Tous les milieux sociaux mangent de la viande, mais les morceaux diffèrent selon l'aisance. Pour les simples gens, les abats et les charcuteries surtout; sur les tables des nobles, les volatiles, y compris le paon et le cygne.
Au choix des morceaux se surimposent les variations saisonnières: la viande fraîche de porc est disponible en novembre ou en décembre alors que l'agneau n'apparaît qu'en mars, pour disparaître en juin. L'archéologie montre que, à la fin du Moyen-Âge, la découpe de la viande, plus élaborée, joue un grand rôle dans les recettes, et par conséquent, dans la gastronomie.
2/ Les produits de la mer
L'Eglise prescrit qu'un jour sur trois doit être maigre, d'où une forte consommation de produits de la mer ou de rivière. Plus de cinquante sortes de poissons de mer sont alors consommées. Les principaux commercialisés en Europe sont le hareng et la morue, mangés salés ou fumés. Carrelet, flet, limande, sole, turbot et carpe (un plat de roi), écrevisses, coquillages et même dauphin sont aussi appréciés.
3/ Beurre, oeufs, fromages
Les oeufs entrent dans la composition de nombreuses recettes, qui conviennent même aux tables de l'aristocratie, tels les oeufs farcis. Manger des laitages est jugé nécessaire: lait de chèvre, plus digeste, pour les enfants, lait de vache pour les tourtes ou la fromentée. Lait et miel font aussi une confiture appréciée. Les mets doivent être concoctés au lait non écrémé et sans eau, une fraude classique à l'époque.
Le beurre n'est pas la graisse la plus appréciée, sinon par les Flamands et les Bretons. Les Parisiens en usent en plus petites doses: une noix au fond de l'écuelle, sous la porée de légumes ou fourrée dans un petit pain chaud pour les malades.
Le fromage entre largement dans les recettes, frais ou sec, râpé ou coupés en lamelles et en dés. On en fourre les gaufres et les beignets, on en met dans le pâté d'anguille, et l'on marie volontiers le fromage frais, le lard et les fruits secs.

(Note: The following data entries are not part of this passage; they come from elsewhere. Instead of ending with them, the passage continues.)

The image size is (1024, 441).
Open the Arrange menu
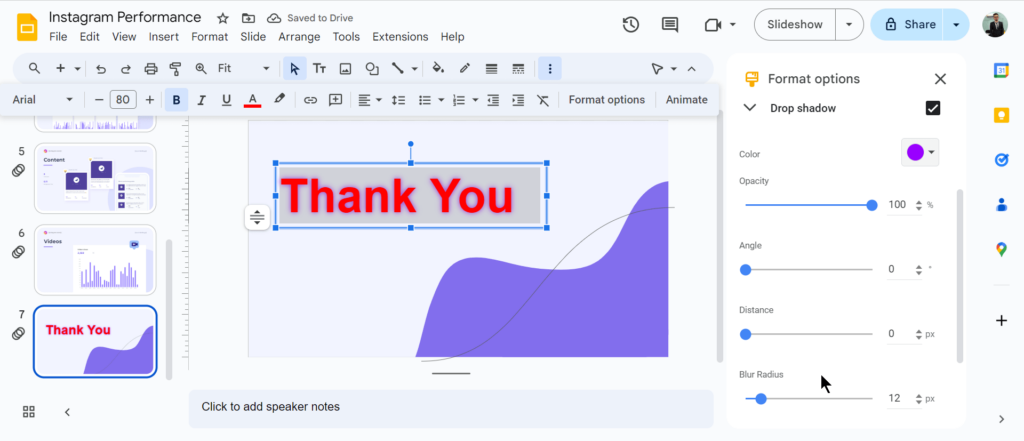(x=299, y=37)
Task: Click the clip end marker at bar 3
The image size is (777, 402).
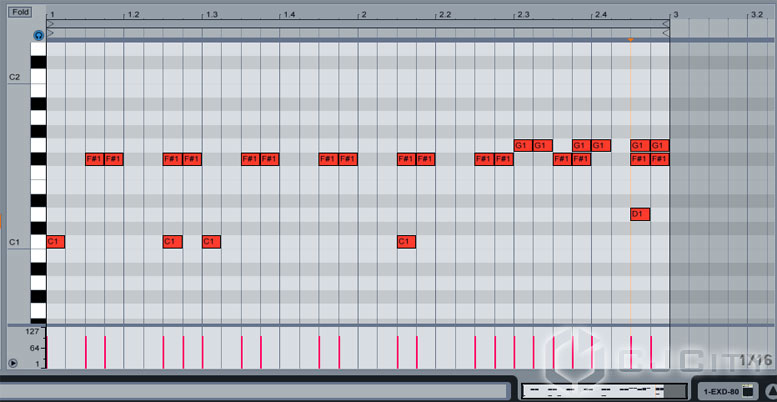Action: (666, 33)
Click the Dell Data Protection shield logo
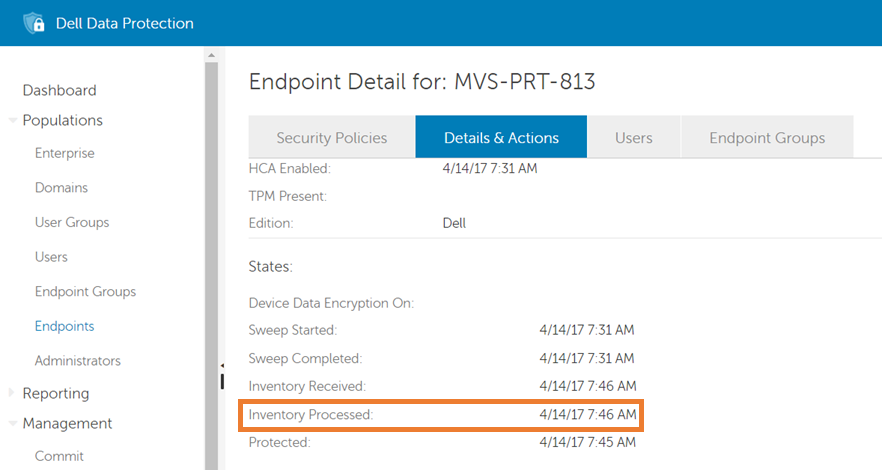The image size is (882, 470). click(34, 23)
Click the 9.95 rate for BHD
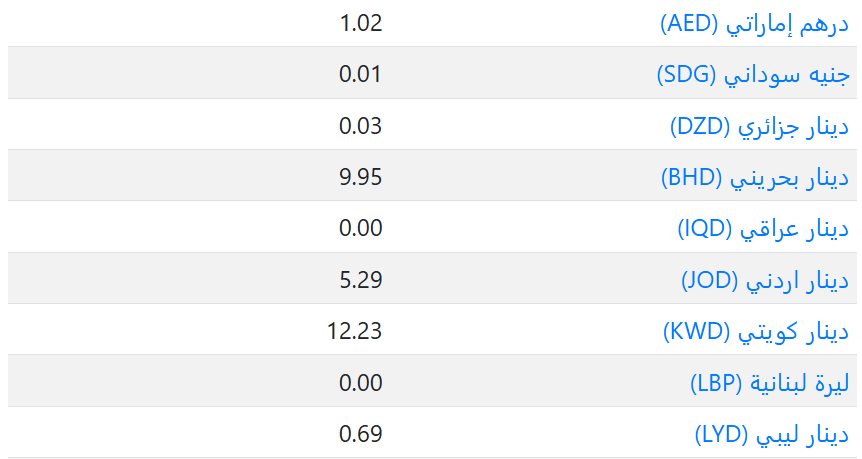The width and height of the screenshot is (862, 459). tap(361, 177)
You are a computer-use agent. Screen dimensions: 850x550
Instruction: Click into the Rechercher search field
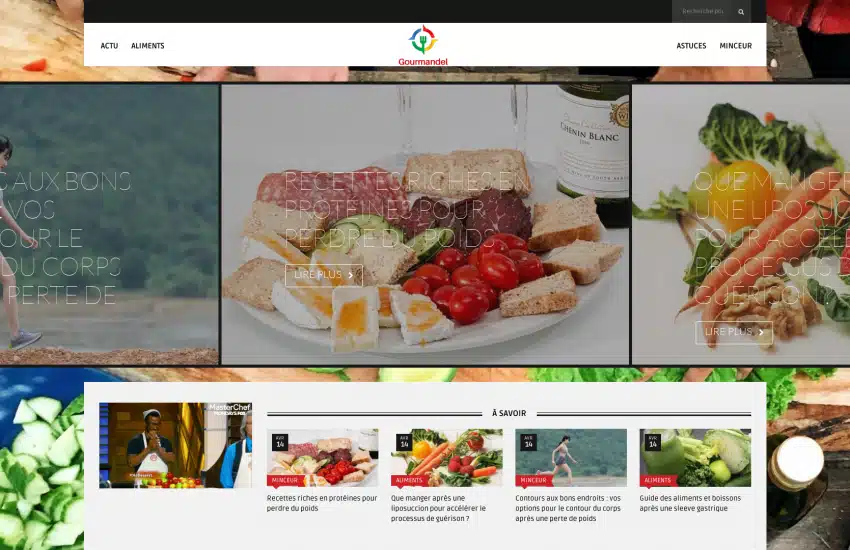[x=703, y=12]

4/ Arômes, condiments et herbes
Les plantes entrent dans la majorité des compositions culinaires et même des boissons. La sauge aromatise le vin blanc et le houblon, emblématique de Jean sans Peur, la bière. Cerfeuil, basilic, céleri, pourpier enrichissent de leurs saveurs les bouillons de cuisson et les sauces, comme les herbes sauvages, la salade. Le persil, omniprésent, sert à la fois en porée et dans les sauces accompagnant les viandes.
Les végétaux constituent la base même de certaines recettes: pois au lard, lentilles aux oeufs et au fromage (une recette toscane), porée de bettes ou d'épinards, potage d'herbes au bouillon gras...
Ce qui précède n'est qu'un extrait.